Stopping Glue jobs when constraint checks fail

In order to ensure that only trusted data is outputted from your Glue job, it is important to make an assertion against your constraints to check that they have been satisfied.

You can do this by including a helper function called cancel_job_if_failing_quality_checks() in your script (see data quality testing helpers for more info). You can see an example usage in the Historical analysis of the dataset - Example Anomaly Detection section.

When a constraint check fails, the Glue job will fail and, an error message will be provided which might look something like the below message:

Exception: data quality checks. Value: 1.0 does not meet the constraint requirement!
The minimum(work_priority_priority_code) >= 2
| Anomaly check for Size(None). Value: 486.0 does not meet the constraint requirement!

Multiple constraint failures are delimited by a | character in the error message.

Commit your data quality tests to your Glue job

Once you are satisfied with your data quality tests, you will need to commit them to the Data Platform project so that they can be deployed to your existing Glue job.

  • Submit your changes by referring to the Committing changes section of the Using Github guide.

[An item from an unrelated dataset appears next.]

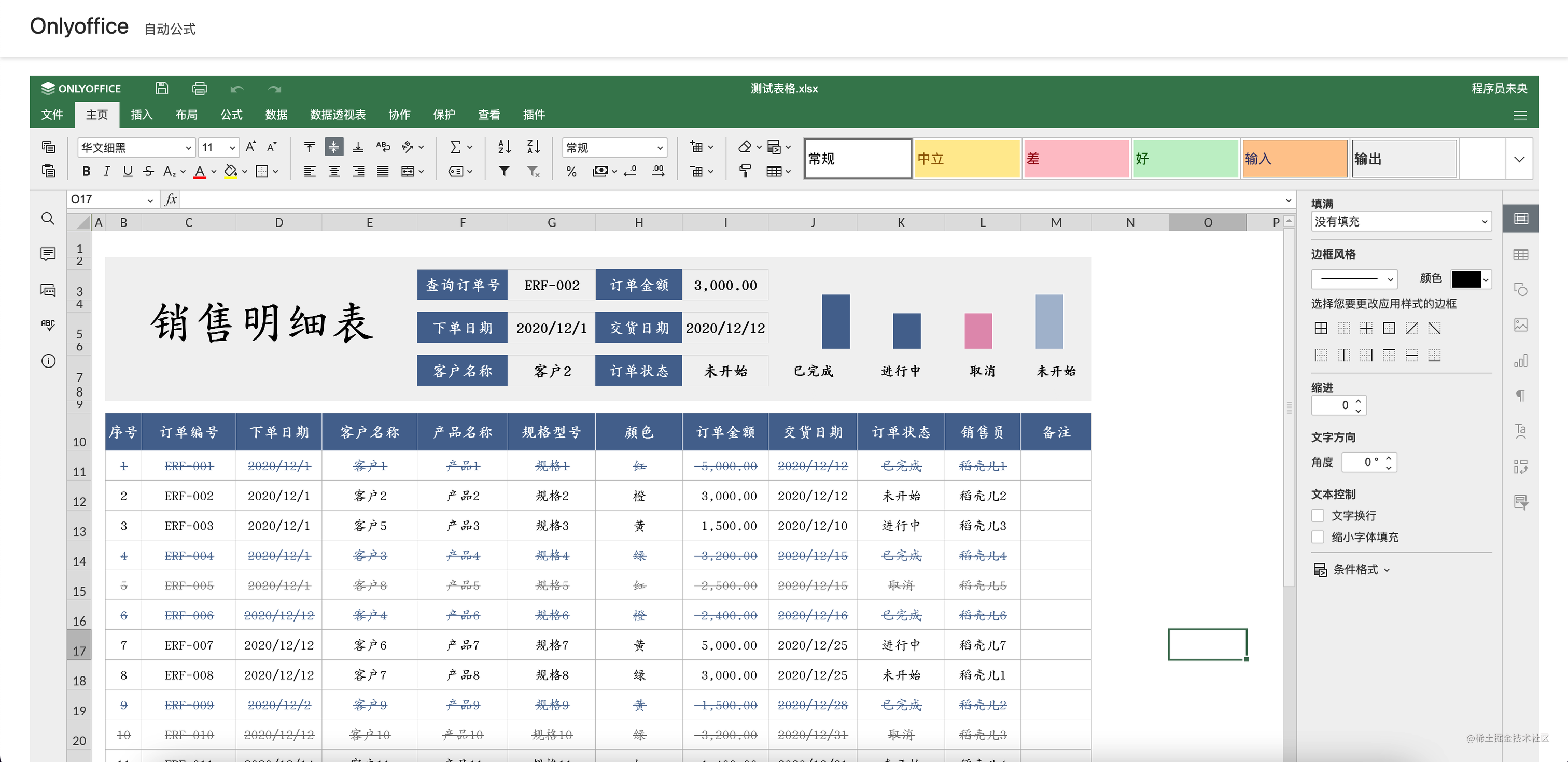Toggle bold formatting
The height and width of the screenshot is (762, 1568).
point(86,171)
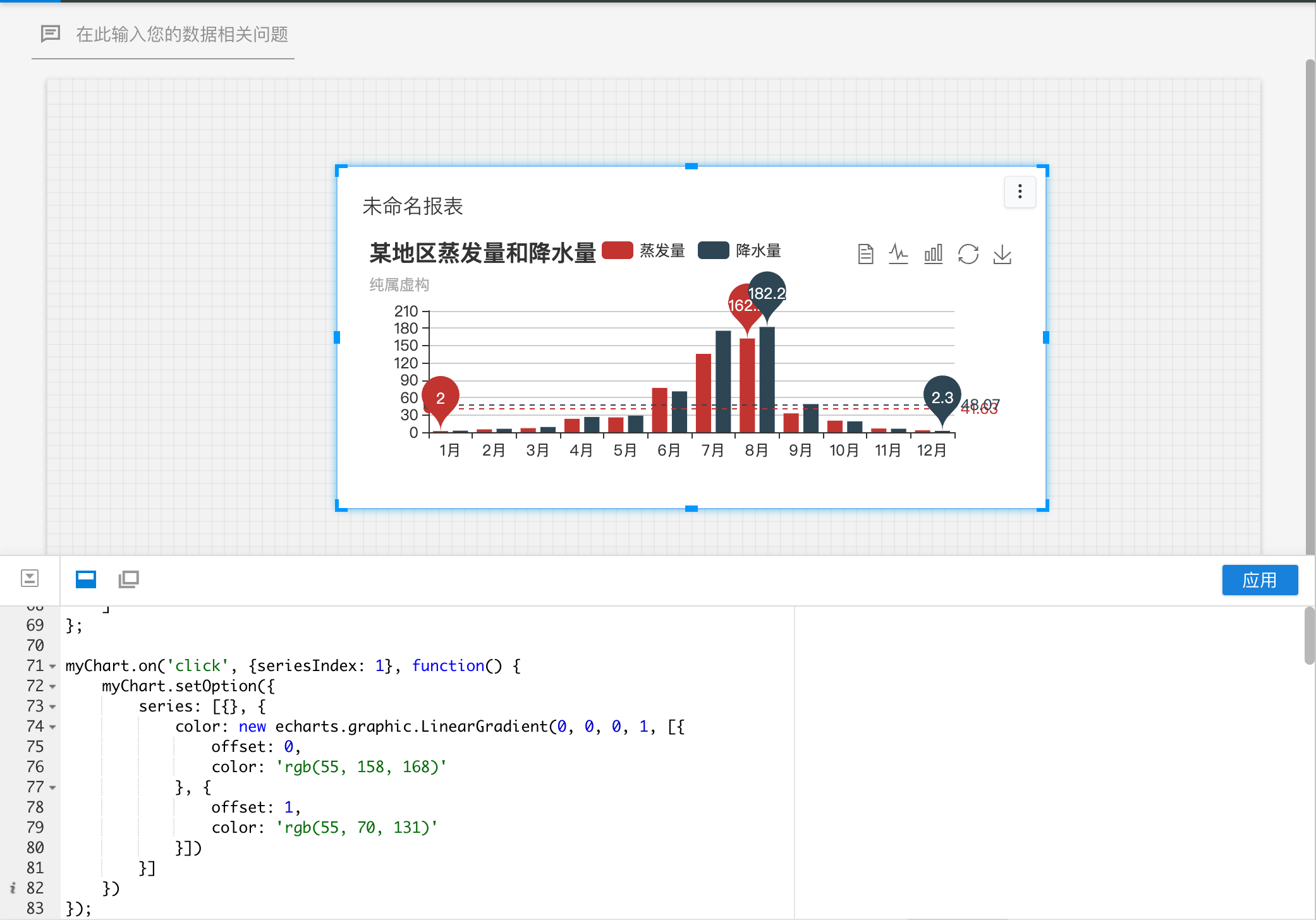
Task: Select the blue single-pane view toggle
Action: 85,579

The Data Platform team needs to approve any changes to the code, so your change won't happen automatically.
important

If you are working with a new Glue job that has not yet been deployed to the Data Platform project, refer to this guide to have it added to the project.

Email notifications of failing Glue jobs

Each time a Glue job fails as a result of failing constraint checks, an email notification with details of the error message is sent to the respective department, and their subscribed members.

The message will include:

  • Name of the Glue job
  • Error message from the failing constraint check
  • Time of failure
  • Job start time
  • Job end time
  • Job last modified time
  • A link to log in to Hackney SSO and view the Job run details

In order to receive email notifications, you will need to ensure that you are subscribed to receive emails from your department's Google group and that you have confirmed your subscription to receive AWS Notifications when prompted.

Additionally, Spark Web UI is used to monitior and debug the glue jobs. Every 30 seconds, AWS Glue flushes the Spark event logs to an S3 bucket titled Spark UI Bucket.

important

If you are still prototyping your data quality tests in Glue Studio, ensure the PlatformDepartment tag is correctly set in the Advanced details section in the Glue job's Job Details (see Using Glue Studio).